Set problem: Copy the records verbatim, beginning at the line that contains "Where should I click to: Select" and stopping after the line that contains "Click the Reloj".

The data:
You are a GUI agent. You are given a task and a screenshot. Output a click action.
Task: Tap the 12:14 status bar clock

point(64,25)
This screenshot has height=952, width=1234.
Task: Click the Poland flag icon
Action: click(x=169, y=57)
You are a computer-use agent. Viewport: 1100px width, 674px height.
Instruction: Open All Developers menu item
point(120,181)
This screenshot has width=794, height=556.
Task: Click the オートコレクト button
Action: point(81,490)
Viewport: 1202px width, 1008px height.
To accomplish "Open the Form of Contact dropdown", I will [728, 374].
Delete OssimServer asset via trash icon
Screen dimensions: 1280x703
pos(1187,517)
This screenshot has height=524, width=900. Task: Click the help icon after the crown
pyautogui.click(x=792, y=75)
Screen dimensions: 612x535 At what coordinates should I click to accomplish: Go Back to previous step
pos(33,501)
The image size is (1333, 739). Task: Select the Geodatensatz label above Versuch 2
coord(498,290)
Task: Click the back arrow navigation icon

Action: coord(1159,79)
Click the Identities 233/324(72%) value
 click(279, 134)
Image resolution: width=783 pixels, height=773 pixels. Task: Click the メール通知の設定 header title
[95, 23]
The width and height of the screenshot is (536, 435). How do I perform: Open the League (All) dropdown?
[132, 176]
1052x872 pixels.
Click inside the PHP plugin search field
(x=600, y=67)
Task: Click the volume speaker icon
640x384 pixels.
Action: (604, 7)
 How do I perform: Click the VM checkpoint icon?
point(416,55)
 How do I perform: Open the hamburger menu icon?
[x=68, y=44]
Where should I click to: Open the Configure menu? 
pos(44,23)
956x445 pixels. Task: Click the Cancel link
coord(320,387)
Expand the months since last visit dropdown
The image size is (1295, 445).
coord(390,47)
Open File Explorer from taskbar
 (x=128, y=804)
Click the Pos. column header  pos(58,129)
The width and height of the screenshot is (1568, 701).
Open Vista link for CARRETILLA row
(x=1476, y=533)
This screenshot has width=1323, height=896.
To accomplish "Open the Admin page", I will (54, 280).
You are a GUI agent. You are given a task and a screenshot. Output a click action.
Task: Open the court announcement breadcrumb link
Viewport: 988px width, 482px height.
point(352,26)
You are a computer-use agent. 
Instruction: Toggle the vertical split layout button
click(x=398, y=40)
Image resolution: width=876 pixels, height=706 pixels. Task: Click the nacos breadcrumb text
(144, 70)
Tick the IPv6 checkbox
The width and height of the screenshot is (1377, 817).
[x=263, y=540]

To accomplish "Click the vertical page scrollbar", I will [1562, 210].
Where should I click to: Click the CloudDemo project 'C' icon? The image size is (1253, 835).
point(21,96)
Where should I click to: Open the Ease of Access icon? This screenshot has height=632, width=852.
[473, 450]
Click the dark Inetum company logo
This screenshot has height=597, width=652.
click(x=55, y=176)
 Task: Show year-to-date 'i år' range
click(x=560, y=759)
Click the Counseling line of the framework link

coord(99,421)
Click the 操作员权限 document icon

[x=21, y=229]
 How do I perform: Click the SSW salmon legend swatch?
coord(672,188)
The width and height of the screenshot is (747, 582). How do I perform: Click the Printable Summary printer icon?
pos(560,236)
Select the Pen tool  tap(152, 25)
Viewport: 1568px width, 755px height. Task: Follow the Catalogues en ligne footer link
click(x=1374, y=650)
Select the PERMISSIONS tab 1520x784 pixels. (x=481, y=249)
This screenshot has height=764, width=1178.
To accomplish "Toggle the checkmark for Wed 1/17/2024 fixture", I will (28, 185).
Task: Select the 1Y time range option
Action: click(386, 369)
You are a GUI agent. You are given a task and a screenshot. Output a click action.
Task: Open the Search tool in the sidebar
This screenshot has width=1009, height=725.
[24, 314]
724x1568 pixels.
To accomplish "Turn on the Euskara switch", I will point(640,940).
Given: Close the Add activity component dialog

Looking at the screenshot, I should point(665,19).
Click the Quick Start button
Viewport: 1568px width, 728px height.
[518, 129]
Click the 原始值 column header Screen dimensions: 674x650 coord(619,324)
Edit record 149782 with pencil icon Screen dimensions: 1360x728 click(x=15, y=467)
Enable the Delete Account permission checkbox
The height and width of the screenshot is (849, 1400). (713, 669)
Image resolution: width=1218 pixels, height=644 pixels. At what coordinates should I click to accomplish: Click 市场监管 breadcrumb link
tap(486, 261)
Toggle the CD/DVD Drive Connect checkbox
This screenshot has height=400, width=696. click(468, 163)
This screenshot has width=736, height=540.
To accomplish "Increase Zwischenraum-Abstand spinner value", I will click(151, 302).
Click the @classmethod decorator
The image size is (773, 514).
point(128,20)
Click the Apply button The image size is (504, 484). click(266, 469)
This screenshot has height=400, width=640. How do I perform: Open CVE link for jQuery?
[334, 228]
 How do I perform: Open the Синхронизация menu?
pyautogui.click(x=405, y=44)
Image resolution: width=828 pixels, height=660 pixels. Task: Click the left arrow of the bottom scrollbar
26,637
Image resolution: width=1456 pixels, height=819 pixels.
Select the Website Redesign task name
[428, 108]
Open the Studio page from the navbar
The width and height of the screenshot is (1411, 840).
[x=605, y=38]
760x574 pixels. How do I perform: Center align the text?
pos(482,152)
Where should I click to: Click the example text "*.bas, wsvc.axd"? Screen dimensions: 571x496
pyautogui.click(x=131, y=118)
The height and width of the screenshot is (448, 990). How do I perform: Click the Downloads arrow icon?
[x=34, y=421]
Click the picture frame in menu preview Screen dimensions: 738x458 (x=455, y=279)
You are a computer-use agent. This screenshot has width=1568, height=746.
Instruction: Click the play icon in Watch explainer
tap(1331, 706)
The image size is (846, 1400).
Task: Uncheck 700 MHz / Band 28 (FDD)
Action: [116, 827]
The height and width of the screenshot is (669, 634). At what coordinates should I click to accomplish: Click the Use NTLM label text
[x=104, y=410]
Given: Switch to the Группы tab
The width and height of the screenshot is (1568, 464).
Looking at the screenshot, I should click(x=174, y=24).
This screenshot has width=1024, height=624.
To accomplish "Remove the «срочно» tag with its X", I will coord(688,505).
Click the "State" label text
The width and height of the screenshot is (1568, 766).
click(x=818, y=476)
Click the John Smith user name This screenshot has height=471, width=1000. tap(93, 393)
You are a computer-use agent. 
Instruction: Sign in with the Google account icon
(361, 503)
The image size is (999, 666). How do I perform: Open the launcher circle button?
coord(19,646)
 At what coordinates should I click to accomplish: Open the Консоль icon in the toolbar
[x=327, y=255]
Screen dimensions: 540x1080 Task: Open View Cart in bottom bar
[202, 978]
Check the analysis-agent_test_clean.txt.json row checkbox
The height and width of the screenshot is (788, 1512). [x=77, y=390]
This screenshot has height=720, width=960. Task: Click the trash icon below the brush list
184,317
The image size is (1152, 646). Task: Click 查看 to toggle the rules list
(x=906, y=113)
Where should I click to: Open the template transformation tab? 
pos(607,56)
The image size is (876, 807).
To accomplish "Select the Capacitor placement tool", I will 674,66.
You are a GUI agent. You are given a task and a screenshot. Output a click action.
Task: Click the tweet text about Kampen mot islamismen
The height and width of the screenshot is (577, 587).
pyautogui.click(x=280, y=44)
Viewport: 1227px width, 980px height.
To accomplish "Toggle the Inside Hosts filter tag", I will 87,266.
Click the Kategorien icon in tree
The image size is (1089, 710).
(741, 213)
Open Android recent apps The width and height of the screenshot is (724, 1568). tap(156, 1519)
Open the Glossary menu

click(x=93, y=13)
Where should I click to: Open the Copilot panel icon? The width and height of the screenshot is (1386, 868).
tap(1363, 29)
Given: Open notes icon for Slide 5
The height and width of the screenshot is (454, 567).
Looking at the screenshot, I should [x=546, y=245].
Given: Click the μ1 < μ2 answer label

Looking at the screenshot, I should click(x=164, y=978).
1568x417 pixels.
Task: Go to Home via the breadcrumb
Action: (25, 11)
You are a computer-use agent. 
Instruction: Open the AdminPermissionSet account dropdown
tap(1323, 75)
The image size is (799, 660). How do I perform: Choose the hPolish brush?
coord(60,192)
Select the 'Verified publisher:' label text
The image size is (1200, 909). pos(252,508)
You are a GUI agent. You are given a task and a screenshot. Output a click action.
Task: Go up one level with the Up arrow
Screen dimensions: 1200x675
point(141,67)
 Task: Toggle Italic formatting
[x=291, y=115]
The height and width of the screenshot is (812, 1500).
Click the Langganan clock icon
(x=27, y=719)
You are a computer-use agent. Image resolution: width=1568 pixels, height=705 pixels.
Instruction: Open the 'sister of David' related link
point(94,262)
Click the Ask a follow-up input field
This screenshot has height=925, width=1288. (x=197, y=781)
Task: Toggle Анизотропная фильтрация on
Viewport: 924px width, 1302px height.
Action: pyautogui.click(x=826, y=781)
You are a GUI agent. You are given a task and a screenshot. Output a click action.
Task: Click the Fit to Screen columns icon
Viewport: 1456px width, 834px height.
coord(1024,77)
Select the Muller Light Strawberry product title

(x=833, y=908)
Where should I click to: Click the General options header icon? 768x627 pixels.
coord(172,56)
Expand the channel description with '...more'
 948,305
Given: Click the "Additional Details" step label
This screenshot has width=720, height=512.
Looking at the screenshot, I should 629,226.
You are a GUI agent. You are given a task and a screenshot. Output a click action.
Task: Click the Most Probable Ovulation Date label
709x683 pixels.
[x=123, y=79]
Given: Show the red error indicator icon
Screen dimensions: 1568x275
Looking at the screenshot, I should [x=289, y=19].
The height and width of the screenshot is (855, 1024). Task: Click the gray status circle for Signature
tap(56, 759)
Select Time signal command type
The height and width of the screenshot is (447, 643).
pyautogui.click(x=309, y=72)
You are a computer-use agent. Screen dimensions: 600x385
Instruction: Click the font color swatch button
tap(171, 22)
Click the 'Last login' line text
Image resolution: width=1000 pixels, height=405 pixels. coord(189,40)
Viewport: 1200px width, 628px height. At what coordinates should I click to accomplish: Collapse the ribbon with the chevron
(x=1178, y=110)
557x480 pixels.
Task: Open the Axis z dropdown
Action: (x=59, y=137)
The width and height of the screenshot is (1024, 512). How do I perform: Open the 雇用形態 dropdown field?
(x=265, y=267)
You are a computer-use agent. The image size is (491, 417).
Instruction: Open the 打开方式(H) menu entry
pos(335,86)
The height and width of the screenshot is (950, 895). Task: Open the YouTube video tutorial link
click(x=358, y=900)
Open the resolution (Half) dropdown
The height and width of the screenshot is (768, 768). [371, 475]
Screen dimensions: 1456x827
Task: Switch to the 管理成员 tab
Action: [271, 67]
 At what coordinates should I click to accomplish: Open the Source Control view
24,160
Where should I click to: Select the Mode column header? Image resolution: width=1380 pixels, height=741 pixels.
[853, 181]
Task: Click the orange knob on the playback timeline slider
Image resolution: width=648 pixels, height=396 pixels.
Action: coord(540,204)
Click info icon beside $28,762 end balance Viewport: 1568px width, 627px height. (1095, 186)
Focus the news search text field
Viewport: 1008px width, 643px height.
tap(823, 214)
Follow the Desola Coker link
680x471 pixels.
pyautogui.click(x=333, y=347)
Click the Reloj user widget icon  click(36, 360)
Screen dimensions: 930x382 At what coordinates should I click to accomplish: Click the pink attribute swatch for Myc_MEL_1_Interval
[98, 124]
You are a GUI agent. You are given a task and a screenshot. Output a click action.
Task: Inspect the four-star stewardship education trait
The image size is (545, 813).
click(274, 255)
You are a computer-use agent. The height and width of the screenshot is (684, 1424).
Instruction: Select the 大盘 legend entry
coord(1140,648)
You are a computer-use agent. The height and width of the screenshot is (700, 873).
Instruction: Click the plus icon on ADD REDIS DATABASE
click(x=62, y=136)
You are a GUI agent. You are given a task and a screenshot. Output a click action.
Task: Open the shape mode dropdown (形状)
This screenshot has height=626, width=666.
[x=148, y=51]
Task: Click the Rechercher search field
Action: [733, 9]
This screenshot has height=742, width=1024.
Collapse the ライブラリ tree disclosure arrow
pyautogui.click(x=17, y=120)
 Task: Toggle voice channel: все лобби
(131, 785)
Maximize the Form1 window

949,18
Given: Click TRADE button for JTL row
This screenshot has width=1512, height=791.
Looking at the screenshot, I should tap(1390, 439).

Task answer:
Where should I click to: Select the Mode column header? Image resolution: width=1380 pixels, height=741 pixels.
[853, 181]
Task: Click the orange knob on the playback timeline slider
Image resolution: width=648 pixels, height=396 pixels.
Action: coord(540,204)
Click info icon beside $28,762 end balance Viewport: 1568px width, 627px height. (1095, 186)
Focus the news search text field
Viewport: 1008px width, 643px height.
tap(823, 214)
Follow the Desola Coker link
680x471 pixels.
pyautogui.click(x=333, y=347)
Click the Reloj user widget icon  click(36, 360)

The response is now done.